[Kutipan Halaman]
Mohon tunggu...
Arief Nur Rohman
Arief Nur Rohman Mohon Tunggu... Guru - Manusia

Pegiat Moderasi Beragama Provinsi Jawa Barat. Menaruh minat pada Pendidikan, Pengembangan Literasi, Sosial, Kebudayaan, dan Pemikiran KeIslaman.

Selanjutnya

Tutup

Ilmu Sosbud

Angkringan: Tinjauan Filosofis dan Budaya

24 April 2021   02:41 Diperbarui: 24 April 2021   09:51 512
+
Laporkan Konten
Laporkan Akun
Kompasiana adalah platform blog. Konten ini menjadi tanggung jawab bloger dan tidak mewakili pandangan redaksi Kompas.
Lihat foto
Memikir ulang angkringan (Sumber: Arief Nur Rohman)

Angkringan hari ini telah berekspansi ke berbagai sudut-sudut kota di pulau Jawa, dengan hadirnya angkringan sebagai tujuan penjualan,  secara tidak sadar pula masyarakat sekitar berperan sebagai pembeli sekaligus aktor dalam menerima beberapa pola budaya yang dibawa oleh angkringan. Jika kita telusuri bersama, angkringan ini menjadi satu realitas yang tidak terpisahkan dengan kebutuhan manusia, yaitu makan dan makanan. 

Makanan sebagai satu dari sekian banyak penunjang pemenuhan kebutuhan hidup manusia kita maknai keberadaannya tidak sebagai sesuatu yang dikonsumsi kemudian menjadi energi, nutrisi, dan gizi bagi tubuh. Akan tetapi juga sebagai energi, nutrisi, dan gizi bagi satu konsepsi berpikir manusia secara filosofis, mengakar dan integral berdasarkan satu realitas relevansi budayanya.

Potret Angkringan (Sumber: Infobdg.com)
Potret Angkringan (Sumber: Infobdg.com)
Angkringan sebagai realitas budaya, sejatinya kita telusuri mulai dari keberadaannya, pola-pola relevansi budaya, sampai pada tinjauan filosfis praktis yang terkandung di dalamnya. Angkringan ditinjau dari sudut budaya memberikan kepada kita satu nilai hidup yang mesti kita hayati bersama ialah kesederhanaan.

Kesederhanaan hidup, gaya, perilaku, dan sikap kita terhadap semua makhluk di bumi ini. Selain itu, kita menemukan satu hal baru di angkringan ialah ekspansi budaya. Dalam hal ini ekspansi budaya yang dibawa oleh angkringan adalah dengan cara berjualan dari satu kota ke kota lainnya.

Entri penunjukan pada dokumen dan tangkapan layar:
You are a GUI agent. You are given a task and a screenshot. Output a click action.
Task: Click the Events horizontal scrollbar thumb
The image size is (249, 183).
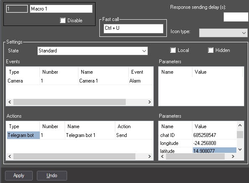70,102
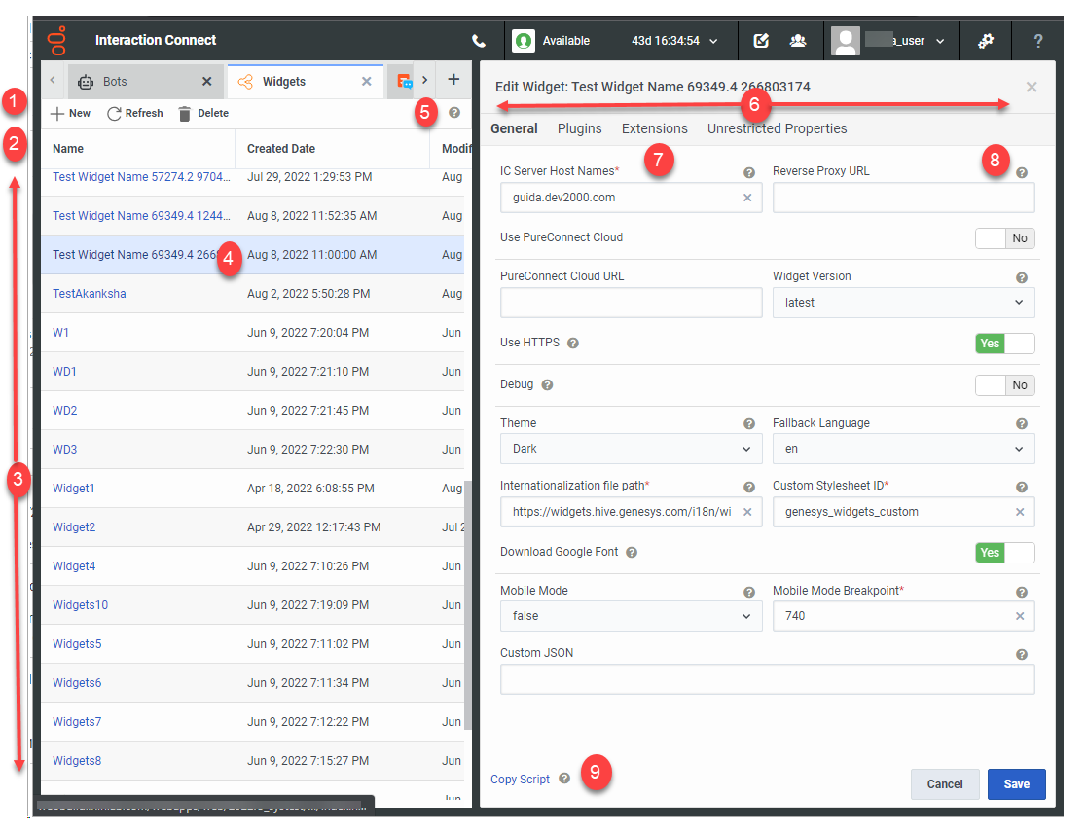1087x835 pixels.
Task: Toggle Use HTTPS off
Action: tap(1003, 343)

[Soal Latihan]
a – Jawablah pertanyaan berikut berdasarkan kutipan halaman.
(i) Ke mana angkringan hari ini telah berekspansi?
(ii) Nilai hidup apa yang diberikan angkringan jika ditinjau dari sudut budaya?
(iii) Dengan cara apa angkringan membawa ekspansi budaya?
b – Alihkan kalimat dari kutipan halaman ini ke dalam bahasa Inggris: "Angkringan ditinjau dari sudut budaya memberikan kepada kita satu nilai hidup yang mesti kita hayati bersama ialah kesederhanaan."

[Hasil Jawaban]
a –
(i) Angkringan telah berekspansi ke berbagai sudut kota di pulau Jawa.
(ii) Nilai hidup yang diberikan angkringan adalah kesederhanaan.
(iii) Angkringan membawa ekspansi budaya dengan cara berjualan dari satu kota ke kota lainnya.

b – Viewed from a cultural perspective, the angkringan gives us one value of life that we must embrace together, namely simplicity.